Question: how to treat young nepenthes plants?
Thanks to the care you indicated on the site, my nepenthes (sphagnum peat, bark and perlite with demineralized water) is beautiful. I discovered that another plant has just come up about 1cm from the trunk. Do I detach it and let it grow independently in another vase? What do you suggest me? Thanks Diego
Reply: nepenthes accestite
It is quite common to see nepenthes accented, or, as with some succulents, nepenthes that rather than a single plant, are made up of several plants that grow close together; in your case, you can try to detach the young plant, and repot it alone, so as to avoid its development going to the detriment of the “mother plant”.
Before removing it, wait for it to be of such dimensions that it can be handled without major problems, to avoid ruining the foliage.
The new plant will have the exact same requirements as the mother plant. Place it in a small pot, as these plants do not produce a root system that requires large containers, and it also seems that too large vessels are not appreciated by all nepenthes.
These plants are native to the tropical areas of Asia and Australia, and I must congratulate you because they are not very simple cultivation; in fact, the climate in the house is always excessively dry, and outdoors the climate is excessively cold.

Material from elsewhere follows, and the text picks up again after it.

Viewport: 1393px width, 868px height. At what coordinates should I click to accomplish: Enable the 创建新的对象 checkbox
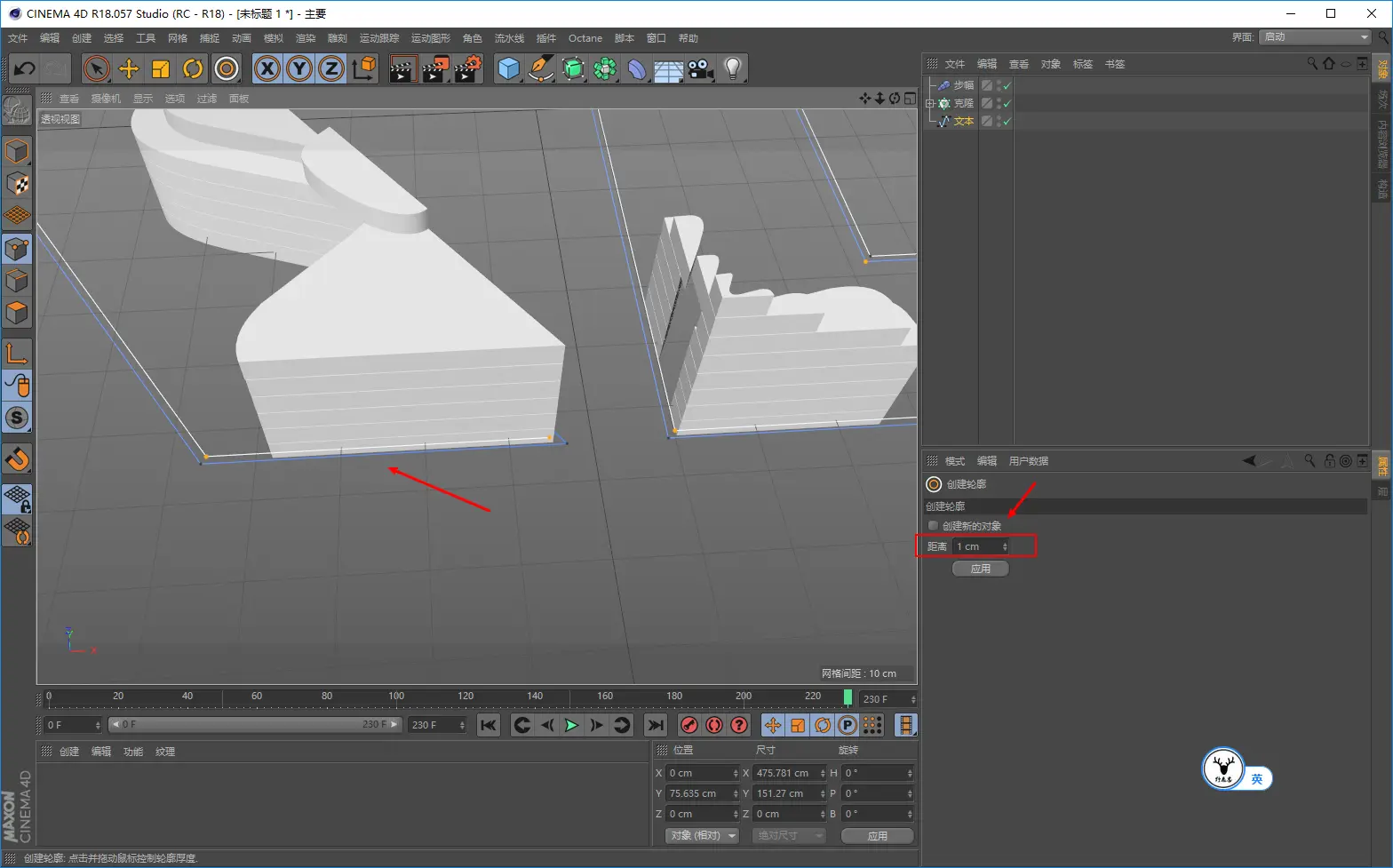pos(933,526)
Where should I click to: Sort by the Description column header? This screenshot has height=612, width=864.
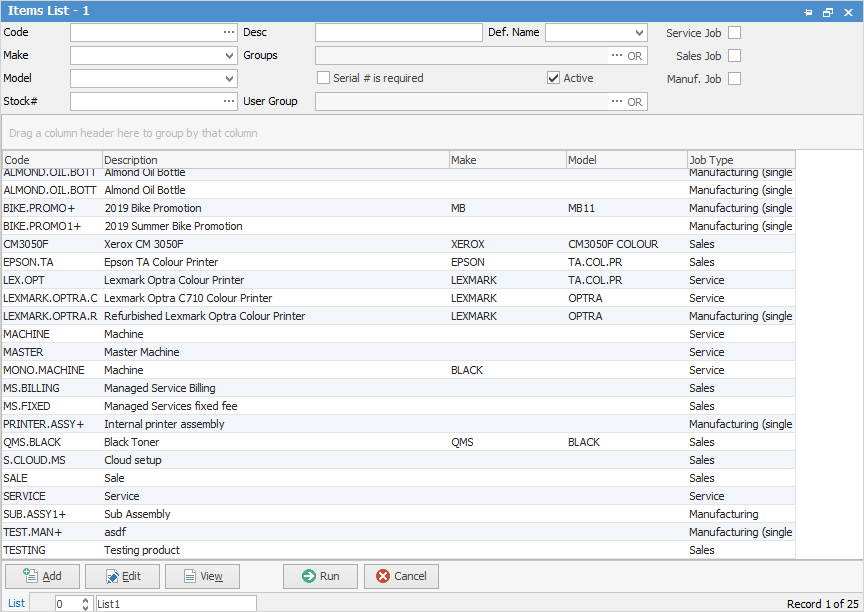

So they are grown at home in the cold months and outdoors in the warm months, in a very bright position.
To be successful in the cultivation of carnivorous plants there are three basic rules:
1 No fertilizer: carnivorous plants procure the nitrogen they need directly from the prey they capture, digesting them over the course of days. Despite the name, and despite the bad reputation they have made, in fact the carnivorous plants do not feed on large amounts of insects; generally a gnat gives weekly enough nitrogen for about one week of life of a small plant.
If fertilized, these plants perish rapidly, because the excess of Salts in the soil is very harmful.
2 acid soil; Sphagnum peat is used. We avoid universal soil or pre-formed soils, because very often they are fertilized, and therefore ruin the plant, and can even bring it to death.
3 high humidity; all carnivorous plants live in very humid areas; the exotic ones come from the undergrowth of the rainforests, like most orchids; carnivores of European origin, on the other hand, originate from ponds, marshes and wet ponds. So the soil should always be kept fairly wet and cool, and the species that overwinter in the home require frequent spraying, to keep the air humidity high.
Many enthusiasts cultivate these plants in special closed terrariums, so that it is easy to control environmental humidity, amount of light, presence of insects, as is often done also for orchids.